2007-09-10 04:09:52 · answer #6 · answered by Orion 5 · 0 1

Is this a wind-up? Let me get this straight. Your boyfriend has bought you a ring that will be there in a few days.

Why exactly are you upset?

In the rest of the world there are......

People living alone.

Old people watching their loved ones die after 40 -50 years of marriage then wondering why they are "hanging on".

Some people don't have enough clean water.

There are some who will go to bed hungry.

Some have been so badly abused in life that they will never know how to love and therefore may not ever attract someone.

Some will never get the courage to tell that special someone how they feel and will watch as the person they fancy marries someone else.

Some may even do charity work today.

Some may save a life.

Some may turn their lives around.

Now then, why are you upset because your boyfriend has bought you a ring?

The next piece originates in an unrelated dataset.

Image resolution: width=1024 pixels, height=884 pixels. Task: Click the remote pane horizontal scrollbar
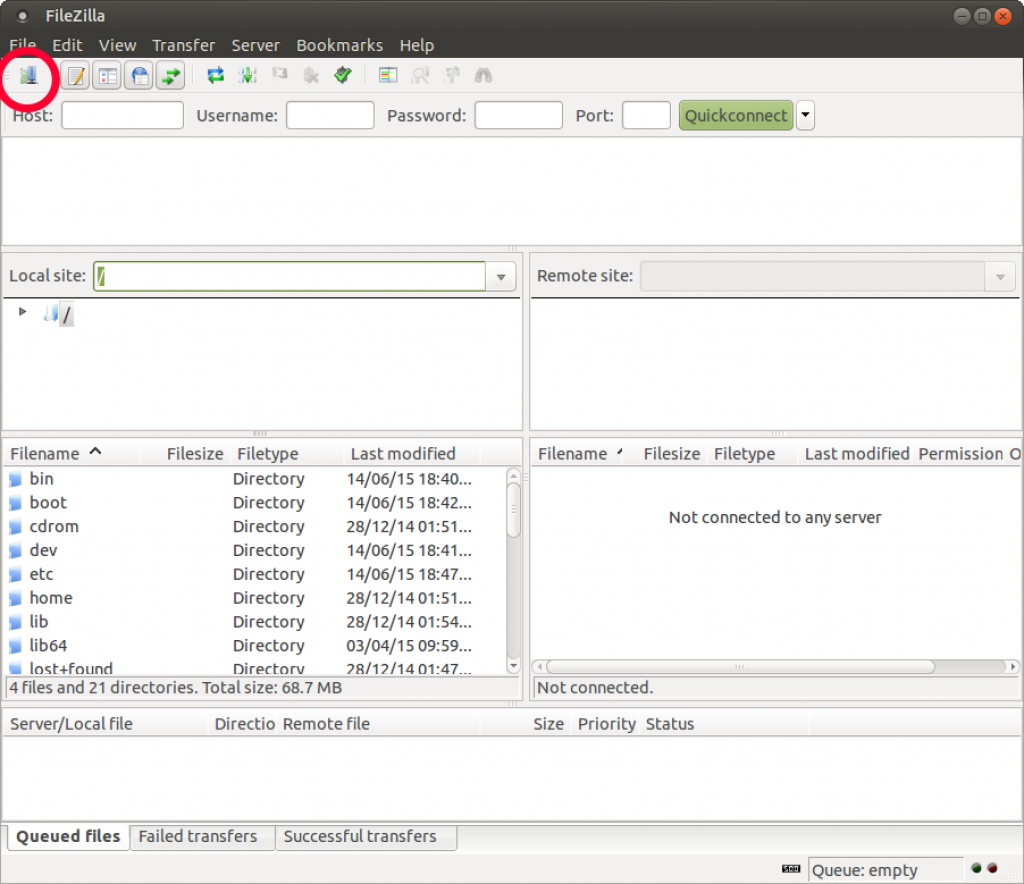[740, 666]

I must be a fool because I'd be over the moon if someone loved me enough to buy me a "promise ring".

People like you break my heart.

2007-09-10 04:08:49 · answer #7 · answered by KD 5 · 0 2

I can see how you may be a little disappointed that he waited until the last minute and then didn't have time to get it before your birthday. But y'all are young. He probably had been thinking about it for a long time and just didn't know it would take so long to arrive. If you love him and are happy, don't worry about the ring being a few days late. Enjoy it and your sweet boyfriend! Happy birthday :)

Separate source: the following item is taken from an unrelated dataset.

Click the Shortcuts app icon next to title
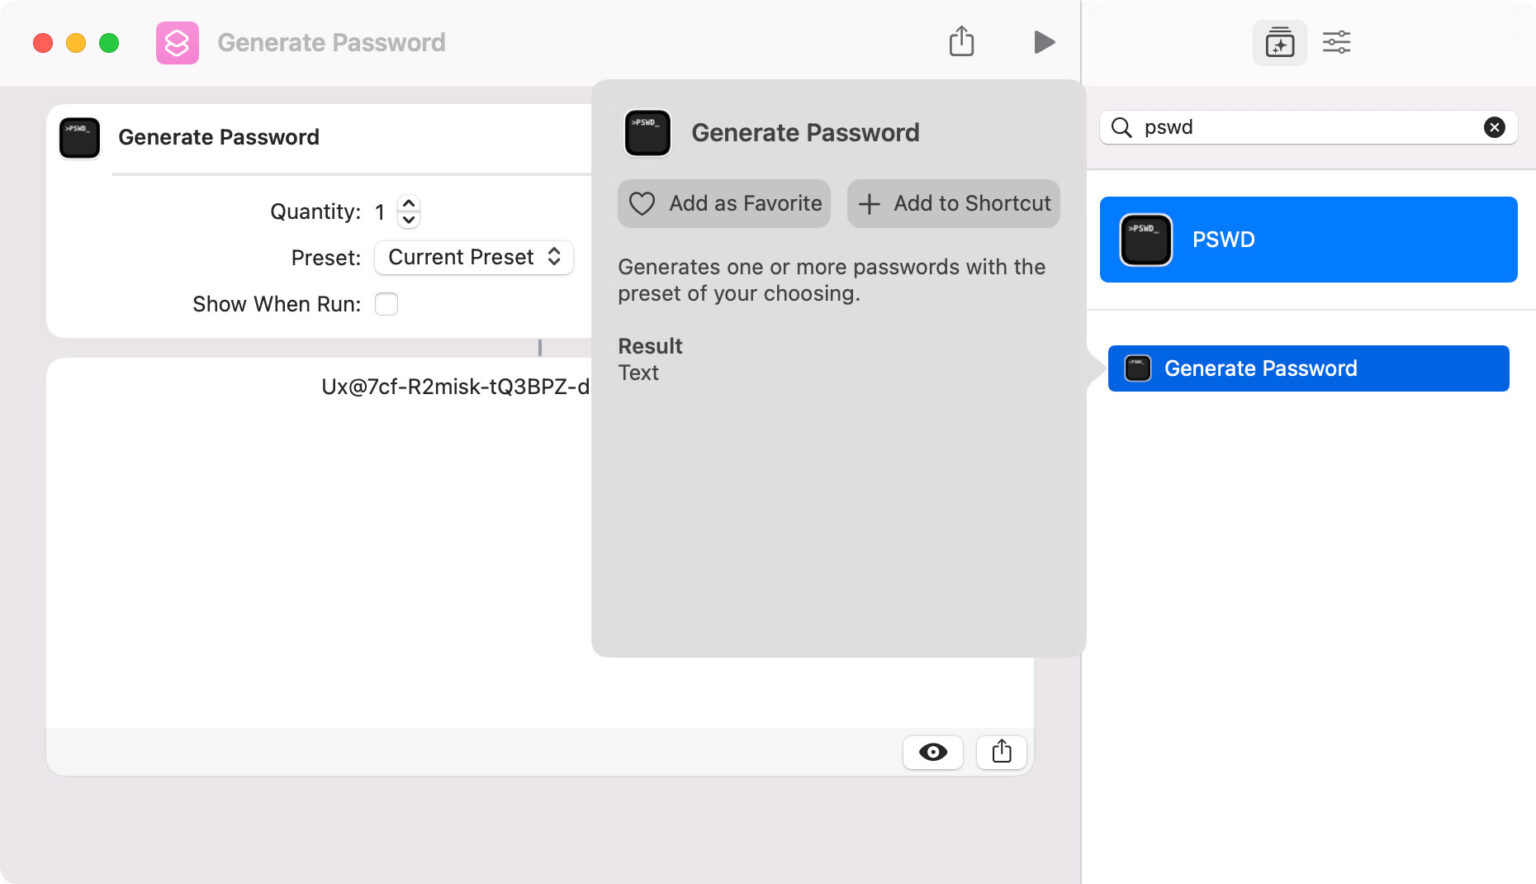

2007-09-10 04:08:02 · answer #8 · answered by Sarah 5 · 0 0

Well if you LOVE him then why can't you wait for the ring. He was brave enough to tell you that the shipping date is a few days after your 20th? I mean he has a good enough heart to get you a promise ring. Why should you be made? Be happy because he's getting you. Love should be with or without a ring or any materialistic item- don't you think. ? Don't be mad, I bet if he controlled the day the ring came he would give it to you earlier.

Good Luck!

2007-09-10 04:02:10 · answer #9 · answered by Bella Luna 3 · 5 0

He was honest and didn't want you to be disappointed when you didn't receive it on your birthday, which shows that he cares about your feelings and clearly loves you. Would you rather have the ring than the boyfriend? The company shipping date is beyond his control.
On my 20th birthday, my boyfriend (now ex) threw me a party, then after it was over slept with another girl. So yeah, you do sound a tad on the whiny side. Life could be wayyy worse than having to wait a couple days for your fabulous present.